TASK BRIEF
Every entry below needs to be copied exactly.

(Dataset excerpts)

________________

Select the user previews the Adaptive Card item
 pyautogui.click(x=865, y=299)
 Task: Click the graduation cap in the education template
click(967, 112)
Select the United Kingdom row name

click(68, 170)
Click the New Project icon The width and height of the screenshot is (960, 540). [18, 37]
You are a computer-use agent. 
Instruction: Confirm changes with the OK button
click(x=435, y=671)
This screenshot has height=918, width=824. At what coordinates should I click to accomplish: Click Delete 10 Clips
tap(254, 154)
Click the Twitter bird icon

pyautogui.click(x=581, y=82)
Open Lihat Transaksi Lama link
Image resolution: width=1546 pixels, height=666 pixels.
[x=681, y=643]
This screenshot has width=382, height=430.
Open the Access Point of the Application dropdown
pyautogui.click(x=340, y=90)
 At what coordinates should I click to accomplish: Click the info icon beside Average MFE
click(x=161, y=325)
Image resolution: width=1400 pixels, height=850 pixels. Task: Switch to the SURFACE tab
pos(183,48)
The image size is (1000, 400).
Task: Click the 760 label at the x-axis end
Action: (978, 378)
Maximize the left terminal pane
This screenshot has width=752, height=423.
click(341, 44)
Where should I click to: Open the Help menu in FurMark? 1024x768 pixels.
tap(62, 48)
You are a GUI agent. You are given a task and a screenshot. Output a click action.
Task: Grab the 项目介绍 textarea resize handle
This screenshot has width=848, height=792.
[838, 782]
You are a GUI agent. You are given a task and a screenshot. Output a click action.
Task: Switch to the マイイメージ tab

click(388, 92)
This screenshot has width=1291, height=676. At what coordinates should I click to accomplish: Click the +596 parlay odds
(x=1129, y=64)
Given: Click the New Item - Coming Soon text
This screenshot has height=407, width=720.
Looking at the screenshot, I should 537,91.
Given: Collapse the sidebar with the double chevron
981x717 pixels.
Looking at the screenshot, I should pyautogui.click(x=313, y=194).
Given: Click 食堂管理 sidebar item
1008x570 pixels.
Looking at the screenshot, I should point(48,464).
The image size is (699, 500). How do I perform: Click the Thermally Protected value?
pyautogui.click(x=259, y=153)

________________

RESULT
Select the user previews the Adaptive Card item
 pyautogui.click(x=865, y=299)
 Task: Click the graduation cap in the education template
click(967, 112)
Select the United Kingdom row name

click(68, 170)
Click the New Project icon The width and height of the screenshot is (960, 540). [18, 37]
You are a computer-use agent. 
Instruction: Confirm changes with the OK button
click(x=435, y=671)
This screenshot has height=918, width=824. At what coordinates should I click to accomplish: Click Delete 10 Clips
tap(254, 154)
Click the Twitter bird icon

pyautogui.click(x=581, y=82)
Open Lihat Transaksi Lama link
Image resolution: width=1546 pixels, height=666 pixels.
[x=681, y=643]
This screenshot has width=382, height=430.
Open the Access Point of the Application dropdown
pyautogui.click(x=340, y=90)
 At what coordinates should I click to accomplish: Click the info icon beside Average MFE
click(x=161, y=325)
Image resolution: width=1400 pixels, height=850 pixels. Task: Switch to the SURFACE tab
pos(183,48)
The image size is (1000, 400).
Task: Click the 760 label at the x-axis end
Action: (978, 378)
Maximize the left terminal pane
This screenshot has width=752, height=423.
click(341, 44)
Where should I click to: Open the Help menu in FurMark? 1024x768 pixels.
tap(62, 48)
You are a GUI agent. You are given a task and a screenshot. Output a click action.
Task: Grab the 项目介绍 textarea resize handle
This screenshot has width=848, height=792.
[838, 782]
You are a GUI agent. You are given a task and a screenshot. Output a click action.
Task: Switch to the マイイメージ tab

click(388, 92)
This screenshot has width=1291, height=676. At what coordinates should I click to accomplish: Click the +596 parlay odds
(x=1129, y=64)
Given: Click the New Item - Coming Soon text
This screenshot has height=407, width=720.
Looking at the screenshot, I should 537,91.
Given: Collapse the sidebar with the double chevron
981x717 pixels.
Looking at the screenshot, I should pyautogui.click(x=313, y=194).
Given: Click 食堂管理 sidebar item
1008x570 pixels.
Looking at the screenshot, I should point(48,464).
The image size is (699, 500). How do I perform: Click the Thermally Protected value?
pyautogui.click(x=259, y=153)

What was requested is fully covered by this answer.